Task directions. For this exercise, return exactly the lines of the material below that begin at the one with "This screenshot has height=554, width=756." and stop after the one with "Task: Open box office citation 4".
=-=-=-=-=
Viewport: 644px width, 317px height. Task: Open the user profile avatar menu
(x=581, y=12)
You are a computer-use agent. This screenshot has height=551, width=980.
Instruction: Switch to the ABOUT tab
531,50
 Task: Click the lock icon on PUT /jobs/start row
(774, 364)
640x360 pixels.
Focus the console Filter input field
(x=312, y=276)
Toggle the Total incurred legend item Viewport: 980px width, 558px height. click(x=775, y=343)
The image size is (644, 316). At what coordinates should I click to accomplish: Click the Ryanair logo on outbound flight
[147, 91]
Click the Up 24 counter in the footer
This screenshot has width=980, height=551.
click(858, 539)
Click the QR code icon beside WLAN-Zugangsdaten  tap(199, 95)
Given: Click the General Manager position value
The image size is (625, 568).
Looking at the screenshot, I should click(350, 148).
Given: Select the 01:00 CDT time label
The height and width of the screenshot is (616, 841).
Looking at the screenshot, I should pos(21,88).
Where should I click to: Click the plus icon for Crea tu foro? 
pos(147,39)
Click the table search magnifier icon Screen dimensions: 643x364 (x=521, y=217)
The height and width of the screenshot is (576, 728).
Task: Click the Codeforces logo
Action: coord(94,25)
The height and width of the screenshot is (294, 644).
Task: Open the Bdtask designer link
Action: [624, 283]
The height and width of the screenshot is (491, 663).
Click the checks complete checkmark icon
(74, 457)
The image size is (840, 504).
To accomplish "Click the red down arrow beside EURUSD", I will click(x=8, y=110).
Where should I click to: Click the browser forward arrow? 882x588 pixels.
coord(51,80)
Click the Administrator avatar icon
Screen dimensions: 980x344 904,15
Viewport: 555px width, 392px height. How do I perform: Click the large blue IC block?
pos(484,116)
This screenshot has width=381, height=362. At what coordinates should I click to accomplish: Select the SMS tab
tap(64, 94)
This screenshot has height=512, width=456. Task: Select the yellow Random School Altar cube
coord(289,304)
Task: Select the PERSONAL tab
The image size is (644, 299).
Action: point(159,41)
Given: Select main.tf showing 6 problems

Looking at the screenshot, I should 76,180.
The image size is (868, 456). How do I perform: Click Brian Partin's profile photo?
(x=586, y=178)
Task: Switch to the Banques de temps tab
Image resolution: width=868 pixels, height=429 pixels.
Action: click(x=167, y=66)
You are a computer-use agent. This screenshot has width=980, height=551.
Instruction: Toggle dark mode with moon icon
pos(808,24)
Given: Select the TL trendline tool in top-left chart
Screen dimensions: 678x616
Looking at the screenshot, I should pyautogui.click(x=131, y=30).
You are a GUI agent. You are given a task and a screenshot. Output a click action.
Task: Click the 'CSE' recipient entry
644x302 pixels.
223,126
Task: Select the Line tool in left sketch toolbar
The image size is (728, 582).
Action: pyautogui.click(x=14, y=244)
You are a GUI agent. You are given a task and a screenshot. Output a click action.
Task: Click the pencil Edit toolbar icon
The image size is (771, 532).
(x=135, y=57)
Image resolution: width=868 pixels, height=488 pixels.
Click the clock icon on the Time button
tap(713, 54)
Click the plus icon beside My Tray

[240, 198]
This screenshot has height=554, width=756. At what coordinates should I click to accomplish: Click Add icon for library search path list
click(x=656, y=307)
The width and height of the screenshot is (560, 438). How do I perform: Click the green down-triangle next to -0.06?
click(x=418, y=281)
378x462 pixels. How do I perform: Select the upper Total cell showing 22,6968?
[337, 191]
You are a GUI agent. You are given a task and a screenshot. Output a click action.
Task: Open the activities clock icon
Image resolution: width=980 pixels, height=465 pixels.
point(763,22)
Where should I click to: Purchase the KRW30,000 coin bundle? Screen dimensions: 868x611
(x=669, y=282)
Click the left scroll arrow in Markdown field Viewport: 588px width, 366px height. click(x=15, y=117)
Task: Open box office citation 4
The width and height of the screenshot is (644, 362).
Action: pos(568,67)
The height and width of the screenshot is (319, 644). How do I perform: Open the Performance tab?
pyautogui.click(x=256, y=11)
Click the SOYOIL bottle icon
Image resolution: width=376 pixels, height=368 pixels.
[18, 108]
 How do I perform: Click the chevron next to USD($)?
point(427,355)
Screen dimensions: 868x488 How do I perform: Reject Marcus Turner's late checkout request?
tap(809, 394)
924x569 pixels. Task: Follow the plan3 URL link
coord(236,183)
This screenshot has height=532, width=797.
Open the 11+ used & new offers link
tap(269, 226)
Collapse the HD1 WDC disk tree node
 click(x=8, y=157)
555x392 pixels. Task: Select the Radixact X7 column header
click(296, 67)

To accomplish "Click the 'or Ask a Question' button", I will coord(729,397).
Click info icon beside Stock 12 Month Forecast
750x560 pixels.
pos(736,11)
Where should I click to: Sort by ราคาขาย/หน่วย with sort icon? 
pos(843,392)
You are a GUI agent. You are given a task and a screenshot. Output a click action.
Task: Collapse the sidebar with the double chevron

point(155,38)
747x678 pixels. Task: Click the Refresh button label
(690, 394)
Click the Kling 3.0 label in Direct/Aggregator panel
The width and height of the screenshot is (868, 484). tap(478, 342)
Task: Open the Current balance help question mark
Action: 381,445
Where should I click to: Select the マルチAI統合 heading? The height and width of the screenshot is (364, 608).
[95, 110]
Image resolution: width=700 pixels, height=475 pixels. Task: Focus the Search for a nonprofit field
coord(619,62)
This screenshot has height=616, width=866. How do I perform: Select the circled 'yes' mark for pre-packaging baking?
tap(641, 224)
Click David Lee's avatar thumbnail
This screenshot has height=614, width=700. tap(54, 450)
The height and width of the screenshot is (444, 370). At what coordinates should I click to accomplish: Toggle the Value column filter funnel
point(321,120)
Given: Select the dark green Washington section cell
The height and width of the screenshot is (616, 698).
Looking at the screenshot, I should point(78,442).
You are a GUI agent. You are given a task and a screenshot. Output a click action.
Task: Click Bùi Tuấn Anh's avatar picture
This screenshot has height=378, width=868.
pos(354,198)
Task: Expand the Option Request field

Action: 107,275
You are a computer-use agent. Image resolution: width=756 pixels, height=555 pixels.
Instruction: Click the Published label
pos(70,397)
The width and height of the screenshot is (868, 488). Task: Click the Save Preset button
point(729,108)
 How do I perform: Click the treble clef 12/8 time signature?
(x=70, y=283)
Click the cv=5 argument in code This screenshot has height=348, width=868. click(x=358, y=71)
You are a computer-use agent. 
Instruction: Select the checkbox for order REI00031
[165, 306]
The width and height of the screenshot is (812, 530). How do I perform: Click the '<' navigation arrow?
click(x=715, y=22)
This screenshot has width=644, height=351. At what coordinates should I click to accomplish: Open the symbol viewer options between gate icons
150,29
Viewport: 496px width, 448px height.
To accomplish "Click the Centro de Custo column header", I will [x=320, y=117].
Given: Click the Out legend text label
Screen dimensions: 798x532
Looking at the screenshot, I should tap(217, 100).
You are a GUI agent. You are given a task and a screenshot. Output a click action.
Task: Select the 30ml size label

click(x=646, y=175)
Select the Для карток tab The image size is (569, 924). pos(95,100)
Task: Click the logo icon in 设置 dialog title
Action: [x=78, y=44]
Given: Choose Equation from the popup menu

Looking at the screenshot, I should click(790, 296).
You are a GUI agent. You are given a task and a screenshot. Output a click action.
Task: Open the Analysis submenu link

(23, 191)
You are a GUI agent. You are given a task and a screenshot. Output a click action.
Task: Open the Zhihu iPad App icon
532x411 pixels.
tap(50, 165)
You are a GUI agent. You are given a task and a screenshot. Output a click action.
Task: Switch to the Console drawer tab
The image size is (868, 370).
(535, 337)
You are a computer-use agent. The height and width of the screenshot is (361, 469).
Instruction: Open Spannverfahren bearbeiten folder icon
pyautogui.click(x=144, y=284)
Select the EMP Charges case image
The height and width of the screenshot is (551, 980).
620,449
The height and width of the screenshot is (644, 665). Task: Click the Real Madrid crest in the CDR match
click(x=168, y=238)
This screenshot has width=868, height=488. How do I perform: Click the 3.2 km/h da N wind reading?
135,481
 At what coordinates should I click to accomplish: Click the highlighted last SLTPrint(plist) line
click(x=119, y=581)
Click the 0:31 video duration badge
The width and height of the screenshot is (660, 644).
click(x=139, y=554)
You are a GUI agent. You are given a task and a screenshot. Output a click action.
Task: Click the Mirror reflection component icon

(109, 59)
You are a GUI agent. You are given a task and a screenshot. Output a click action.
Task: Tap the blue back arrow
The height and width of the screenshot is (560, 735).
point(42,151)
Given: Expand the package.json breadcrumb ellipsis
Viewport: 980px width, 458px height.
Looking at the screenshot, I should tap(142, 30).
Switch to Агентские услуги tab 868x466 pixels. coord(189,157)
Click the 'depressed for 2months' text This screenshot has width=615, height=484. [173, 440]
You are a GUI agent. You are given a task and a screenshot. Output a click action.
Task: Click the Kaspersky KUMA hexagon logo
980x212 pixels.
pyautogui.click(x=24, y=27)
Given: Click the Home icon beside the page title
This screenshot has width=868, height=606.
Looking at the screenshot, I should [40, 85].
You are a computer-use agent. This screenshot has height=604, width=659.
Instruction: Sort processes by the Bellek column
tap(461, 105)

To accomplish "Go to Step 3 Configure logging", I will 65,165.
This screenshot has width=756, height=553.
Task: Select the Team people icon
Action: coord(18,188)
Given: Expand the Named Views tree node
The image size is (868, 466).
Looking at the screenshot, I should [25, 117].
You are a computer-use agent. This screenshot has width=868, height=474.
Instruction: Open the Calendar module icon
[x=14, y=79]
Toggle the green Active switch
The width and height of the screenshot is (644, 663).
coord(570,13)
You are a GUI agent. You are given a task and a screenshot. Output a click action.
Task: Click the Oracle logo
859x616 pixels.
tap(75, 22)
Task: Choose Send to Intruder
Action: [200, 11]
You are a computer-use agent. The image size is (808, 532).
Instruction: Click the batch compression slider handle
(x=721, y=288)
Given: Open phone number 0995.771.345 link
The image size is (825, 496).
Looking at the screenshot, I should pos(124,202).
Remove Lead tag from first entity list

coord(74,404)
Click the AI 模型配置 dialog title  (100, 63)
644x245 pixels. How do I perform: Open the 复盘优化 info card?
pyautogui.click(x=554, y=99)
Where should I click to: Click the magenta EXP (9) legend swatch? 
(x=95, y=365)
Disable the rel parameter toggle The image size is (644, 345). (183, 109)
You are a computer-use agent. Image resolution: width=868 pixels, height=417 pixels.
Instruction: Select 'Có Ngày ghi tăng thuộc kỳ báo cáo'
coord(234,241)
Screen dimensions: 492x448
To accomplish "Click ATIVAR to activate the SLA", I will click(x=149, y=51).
=-=-=-=-=
Solution for this problem.
This screenshot has height=554, width=756. At what coordinates should I click to accomplish: Click Add icon for library search path list
click(x=656, y=307)
The width and height of the screenshot is (560, 438). How do I perform: Click the green down-triangle next to -0.06?
click(x=418, y=281)
378x462 pixels. How do I perform: Select the upper Total cell showing 22,6968?
[337, 191]
You are a GUI agent. You are given a task and a screenshot. Output a click action.
Task: Open the activities clock icon
Image resolution: width=980 pixels, height=465 pixels.
point(763,22)
Where should I click to: Purchase the KRW30,000 coin bundle? Screen dimensions: 868x611
(x=669, y=282)
Click the left scroll arrow in Markdown field Viewport: 588px width, 366px height. click(x=15, y=117)
Task: Open box office citation 4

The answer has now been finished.